• **Excerpt provided**
Although the Internet made the world flat, geography still matters. Knowing which countries your users live in could provide business opportunities to localize your services and increase profits. The only question is how in the world to do it.

Luckily, user locations can be discovered from IP addresses via geolocation services. Since visitor IPs are stored in web server logs, all that's left to do is run over the logs, geolocate the addresses, and aggregate and store the results. Sounds like a job for Integrate.io!

In this post we’ll show how Integrate.io’s data integration on the cloud can process web server logs, extract IP addresses, and discover user geolocations. We will use it to calculate web visitors per country, and then drill down to check the number of visitors per city.

The Data

For this demo, we will use 1.5 GB of public domain ‘Star Wars Kid’ web server logs. Example log lines:

62.61.154.25 - - [14/Sep/2003:14:30:14 -0700] "GET / HTTP/1.1" 200 39101 "http://www.wired.com/news/culture/0,1284,58881,00.html" "Mozilla/4.0 (compatible; MSIE 6.0; Windows NT 5.1)"

• **Recorded information**
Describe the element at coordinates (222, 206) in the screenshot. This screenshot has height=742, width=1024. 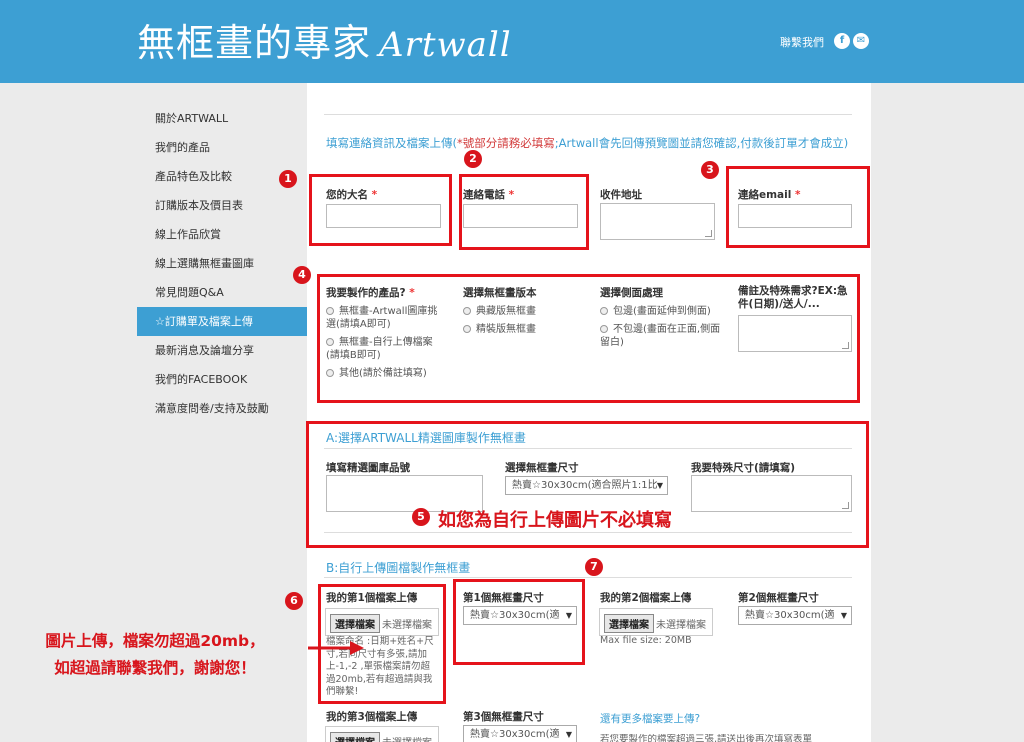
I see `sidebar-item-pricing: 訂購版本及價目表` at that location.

• **Complete the following**
(1) Say whether each statement below agrees with the article on geolocating web server logs, answering yes or no and quoting the words of the article that decide it. (a) The demo works with 1.5 GB of public domain web server logs. (b) Visitor IP addresses are kept in web server logs. (c) The post first counts visitors per city and then drills down to visitors per country.
(2) Carry on the article on geolocating web server logs, beginning right after the example log line it ends with.

• **Answers by item**
(1)
(a) Yes: "we will use 1.5 GB of public domain ‘Star Wars Kid’ web server logs"
(b) Yes: "visitor IPs are stored in web server logs"
(c) No: "calculate web visitors per country, and then drill down to check the number of visitors per city"

(2)
62.61.154.25 - - [14/Sep/2003:14:30:18 -0700] "GET /archive/cat/image/index.shtml HTTP/1.1" 200 18267 "http://www.waxy.org/" "Mozilla/4.0 (compatible; MSIE 6.0; Windows NT 5.1)"
209.167.50.22 - - [14/Sep/2003:14:30:21 -0700] "GET /archive/cat/events/index.shtml HTTP/1.1" 200 27686 "-" "LinkWalker"

Log format:

  1. Source IP
  2. User Identifier (blank)
  3. UserID (blank)
  4. Date - in the format of dd/MMM/yyyy:HH:mm:ss Z
  5. HTTP request - type, URL, HTTP version
  6. HTTP code
  7. Bytes transferred
  8. Referrer
  9. User agent

Note that IP to location mapping changes over time as IP address ranges are obtained and released, so geolocating this data is done for demo purposes only.

Visitors per Country

Dataflow

The following dataflow can be created using Integrate.io’s visual editor. It loads the data, determines unique visitors, converts IPs to countries, counts the number of visitors per country, sorts the data, and then stores the results.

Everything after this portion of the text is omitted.